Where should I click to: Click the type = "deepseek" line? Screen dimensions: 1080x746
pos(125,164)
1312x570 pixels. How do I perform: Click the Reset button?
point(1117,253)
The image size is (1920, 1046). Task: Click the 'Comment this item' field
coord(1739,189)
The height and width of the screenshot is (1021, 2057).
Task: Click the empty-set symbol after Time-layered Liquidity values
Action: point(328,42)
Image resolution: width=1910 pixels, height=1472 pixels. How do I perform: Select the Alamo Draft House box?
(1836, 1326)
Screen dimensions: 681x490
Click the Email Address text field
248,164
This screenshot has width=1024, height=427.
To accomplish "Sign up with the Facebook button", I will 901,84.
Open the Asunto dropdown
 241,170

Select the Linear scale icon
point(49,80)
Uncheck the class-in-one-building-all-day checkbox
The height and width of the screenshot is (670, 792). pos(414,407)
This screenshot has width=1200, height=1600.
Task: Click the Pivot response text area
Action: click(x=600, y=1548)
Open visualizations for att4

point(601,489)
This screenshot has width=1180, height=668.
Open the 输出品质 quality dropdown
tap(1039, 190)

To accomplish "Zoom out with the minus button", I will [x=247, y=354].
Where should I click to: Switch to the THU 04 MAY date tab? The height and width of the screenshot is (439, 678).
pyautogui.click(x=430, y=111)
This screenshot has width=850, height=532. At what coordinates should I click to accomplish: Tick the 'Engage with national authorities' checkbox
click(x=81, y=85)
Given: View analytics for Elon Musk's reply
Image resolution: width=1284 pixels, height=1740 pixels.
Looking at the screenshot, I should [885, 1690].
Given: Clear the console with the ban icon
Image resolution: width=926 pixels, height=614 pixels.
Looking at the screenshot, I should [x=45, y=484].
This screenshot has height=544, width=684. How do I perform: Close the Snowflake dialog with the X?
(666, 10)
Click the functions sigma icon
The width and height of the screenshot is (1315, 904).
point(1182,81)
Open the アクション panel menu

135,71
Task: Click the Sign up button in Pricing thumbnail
★ ★ ★ ★ ★ ★ ★
TASK REQUIREMENTS ▸ Retype all the data. Nothing may be left out or altered.

THE ANSWER ▸
Where should I click to: Click the type = "deepseek" line? Screen dimensions: 1080x746
pos(125,164)
1312x570 pixels. How do I perform: Click the Reset button?
point(1117,253)
The image size is (1920, 1046). Task: Click the 'Comment this item' field
coord(1739,189)
The height and width of the screenshot is (1021, 2057).
Task: Click the empty-set symbol after Time-layered Liquidity values
Action: point(328,42)
Image resolution: width=1910 pixels, height=1472 pixels. How do I perform: Select the Alamo Draft House box?
(1836, 1326)
Screen dimensions: 681x490
Click the Email Address text field
248,164
This screenshot has width=1024, height=427.
To accomplish "Sign up with the Facebook button", I will 901,84.
Open the Asunto dropdown
 241,170

Select the Linear scale icon
point(49,80)
Uncheck the class-in-one-building-all-day checkbox
The height and width of the screenshot is (670, 792). pos(414,407)
This screenshot has width=1200, height=1600.
Task: Click the Pivot response text area
Action: click(x=600, y=1548)
Open visualizations for att4

point(601,489)
This screenshot has width=1180, height=668.
Open the 输出品质 quality dropdown
tap(1039, 190)

To accomplish "Zoom out with the minus button", I will [x=247, y=354].
Where should I click to: Switch to the THU 04 MAY date tab? The height and width of the screenshot is (439, 678).
pyautogui.click(x=430, y=111)
This screenshot has width=850, height=532. At what coordinates should I click to accomplish: Tick the 'Engage with national authorities' checkbox
click(x=81, y=85)
Given: View analytics for Elon Musk's reply
Image resolution: width=1284 pixels, height=1740 pixels.
Looking at the screenshot, I should [885, 1690].
Given: Clear the console with the ban icon
Image resolution: width=926 pixels, height=614 pixels.
Looking at the screenshot, I should [x=45, y=484].
This screenshot has height=544, width=684. How do I perform: Close the Snowflake dialog with the X?
(666, 10)
Click the functions sigma icon
The width and height of the screenshot is (1315, 904).
point(1182,81)
Open the アクション panel menu

135,71
Task: Click the Sign up button in Pricing thumbnail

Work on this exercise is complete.